One thing that we as Americans are inherently guilty of is confusing marriages with weddings. A marriage is simply a union that is recognized by state and federal law. Weddings are the elaborate, Euro-Christian ceremonies in churches that are plastered all over your Facebook feed every spring.

I promise there is a difference.

Kay is also privileging Christianity over the many other faiths that Illinois residents, and even members of Illinois General Assembly, practice.

That’s right. There are Muslims, Buddhists, Jews and atheists living in Illinois, much to the surprise of Kay.

To try and use Christianity as the moral compass and backbone of Illinois law is outwardly neglecting other faiths (even though they should not be involved in political decision making, either).

If scripture was in harmony with human rights, this would not even be worth discussing. Unfortunately, there will be cultural and legal discrepancies when using a book written 2,000 years ago as a foundation for modern law.

Kay was quoted saying marriage equality is “harmful,” but I want to hear how marriage equality damages the economy or how it defies the Constitution. Only then, would I think twice about supporting my gay classmates, teachers, family members and friends. The great (and stale) debate of Atheism vs. Christianity already finds its way at the dinner table. There is no need to exercise it in politics.

It is people like Dwight Kay who inspired separation of church and state. People who use religious justification to support the prejudice of others do not deserve to decide the fate of our laws.

 

Column by Carly Besser, Opinion Editor

 

5 Comments on "Are you there, God? It’s me, Dwight"

  1. Evan Hannan | December 6, 2013 at 5:45 pm |

    Wonderful column, I never really thought of the distinction between marriage and a wedding before, very insightful.

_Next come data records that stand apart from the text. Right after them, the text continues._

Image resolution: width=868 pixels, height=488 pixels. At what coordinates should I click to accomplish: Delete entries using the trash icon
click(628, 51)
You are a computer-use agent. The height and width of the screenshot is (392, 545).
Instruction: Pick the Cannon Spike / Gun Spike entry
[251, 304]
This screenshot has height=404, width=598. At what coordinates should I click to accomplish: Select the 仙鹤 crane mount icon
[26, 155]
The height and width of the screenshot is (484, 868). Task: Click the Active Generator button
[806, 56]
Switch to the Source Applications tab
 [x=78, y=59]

  2. Melissa Engleman | December 6, 2013 at 7:39 pm |

    Agree with Evan. Never thought about the marriage vs wedding thing before, even though it should be obvious. Great article!

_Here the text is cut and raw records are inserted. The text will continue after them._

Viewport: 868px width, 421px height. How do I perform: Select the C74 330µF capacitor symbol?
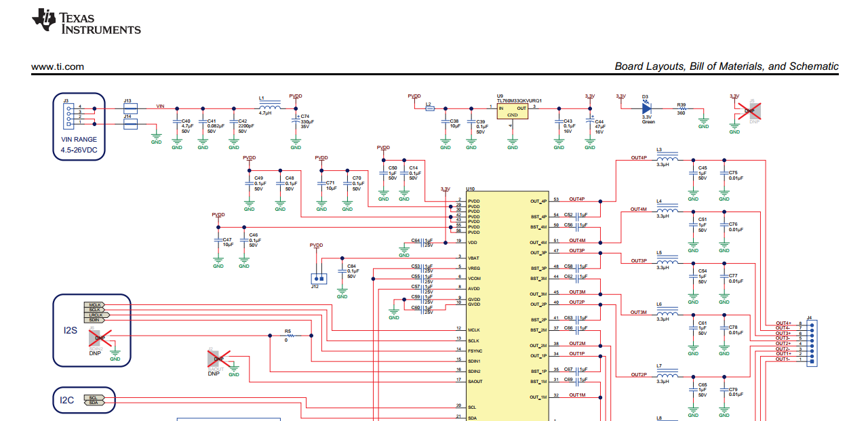tap(296, 120)
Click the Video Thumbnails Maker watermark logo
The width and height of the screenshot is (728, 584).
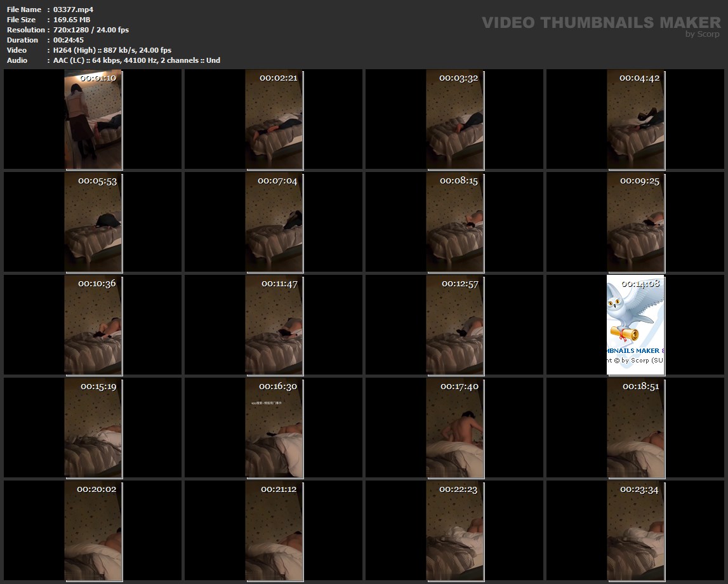(600, 23)
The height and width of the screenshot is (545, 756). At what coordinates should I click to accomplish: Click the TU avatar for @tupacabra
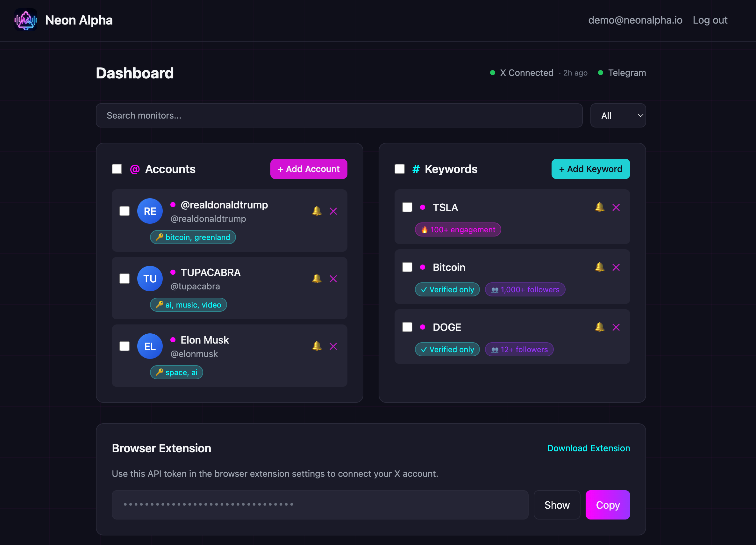tap(150, 279)
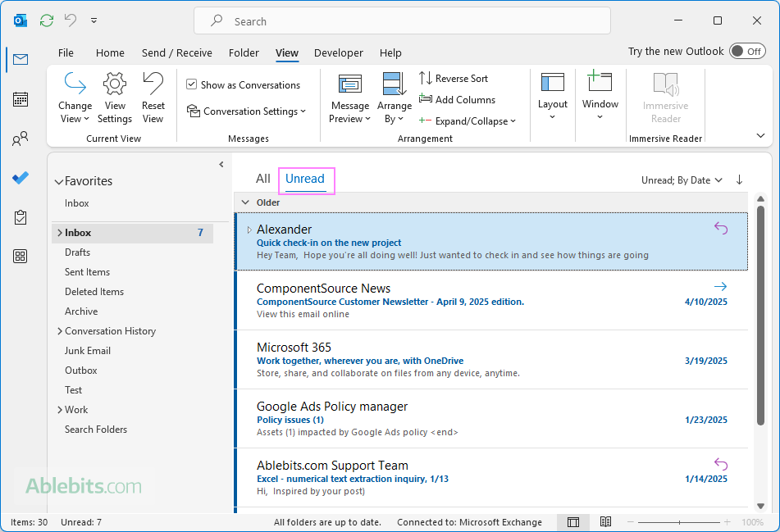The height and width of the screenshot is (532, 780).
Task: Toggle the Try the new Outlook switch
Action: click(x=746, y=52)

  3. Thomas Shiroma | December 7, 2013 at 6:45 pm |

    I've tried to explain this to people before, but it always ends up being a kind of tangled and convoluted explanation. Well done on a very good, clear explanation! =D

  4. Yep. We're supposed to have separation of church and state, and yet here we have a religious ceremony that changes your legal status …

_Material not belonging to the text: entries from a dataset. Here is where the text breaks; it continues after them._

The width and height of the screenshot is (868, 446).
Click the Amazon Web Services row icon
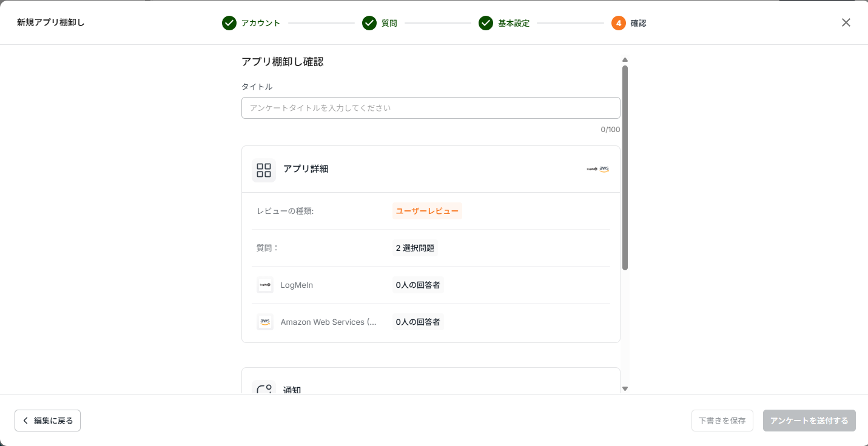tap(265, 322)
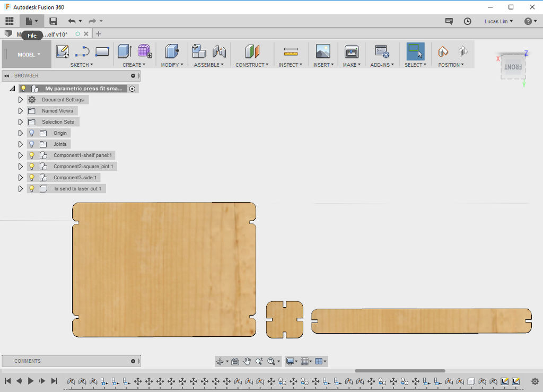The image size is (543, 392).
Task: Expand the Named Views folder
Action: (21, 111)
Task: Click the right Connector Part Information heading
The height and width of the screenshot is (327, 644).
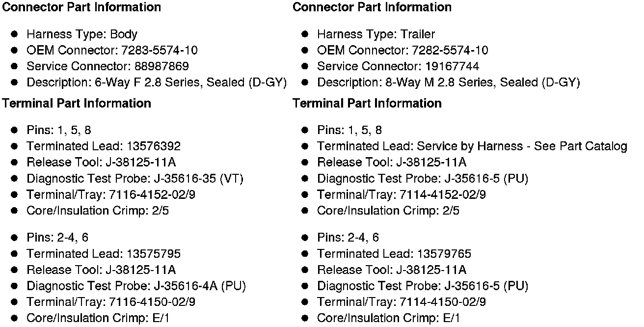Action: click(372, 7)
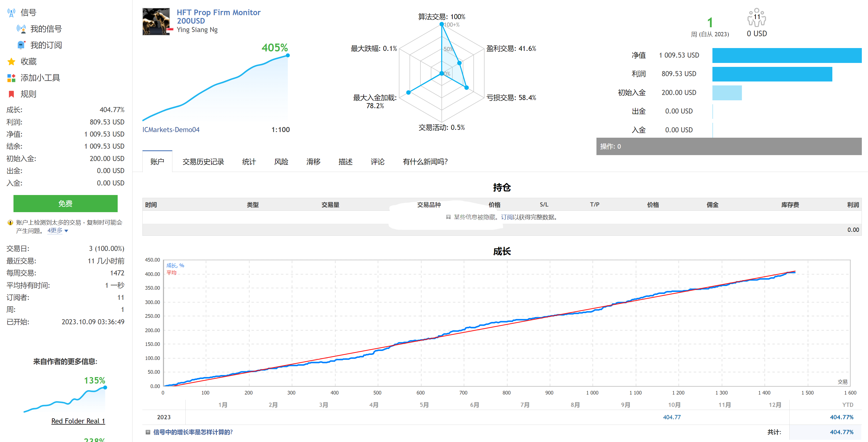
Task: Click the icon beside hidden information notice
Action: pyautogui.click(x=448, y=217)
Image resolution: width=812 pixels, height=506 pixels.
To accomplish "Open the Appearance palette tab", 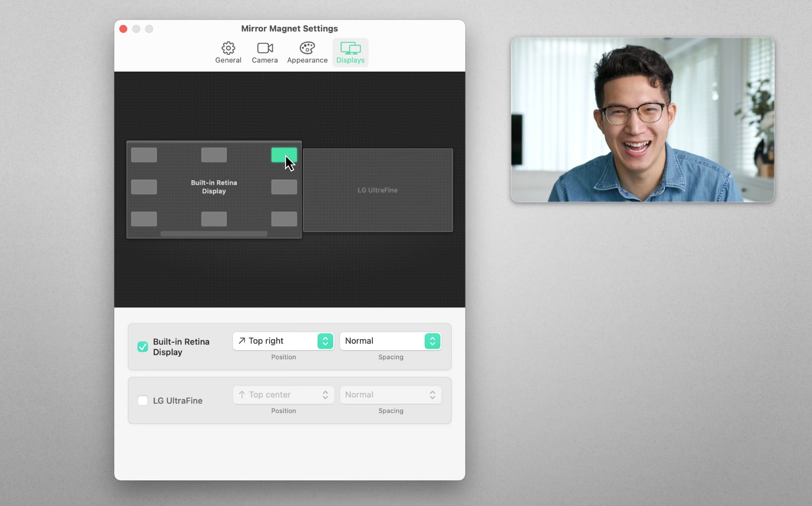I will [307, 52].
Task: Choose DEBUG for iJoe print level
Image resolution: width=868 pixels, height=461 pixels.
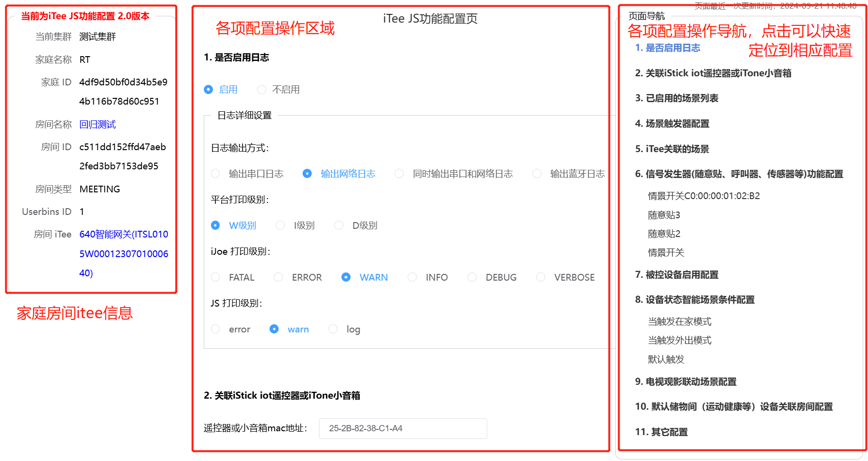Action: pyautogui.click(x=472, y=277)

  5. From one ally to another: I agree with the overall message you are conveying that people who mix scripture with politics do not deserve to be a part of the ruling body of America. I also agree with your analysis on how mixing religion and matters of state is problematic. However, I don't agree with your analysis that the main problem 'Americans' have is mixing up a 'wedding' and a 'marriage'. (In a case like this semantics determine how the issue is perceived.) The semantics are all wrong for a couple of reasons: first, you're painting all Americans in the role of the aggressor and I think that dismisses religious fanatics/'traditionalists' from accepting accountability for their zealotry and second, I think that it misidentifies the struggle. I think the struggle is that marriage is so embedded in religious connotations that the more radical religious people feel compelled to protect the meaning marriage has to them. The religious connotations of 'marriage' cannot be ignored. The problem isn't with 'traditionalists' mixing up a marriage and a wedding, the problem lies in making current day marriage synonymous with the euro-christian foundation of 'marriage', the position where the more liberal marriage practices have arisen. So, really, the problem is that a marriage = a marriage. I think to make things truly fair, we need to let ago of the last stronghold of religious elements in politics, and change a marriage to a 'union', still allowing people to have their religious interpretations of religious matters, while leaving the religious connotations behind.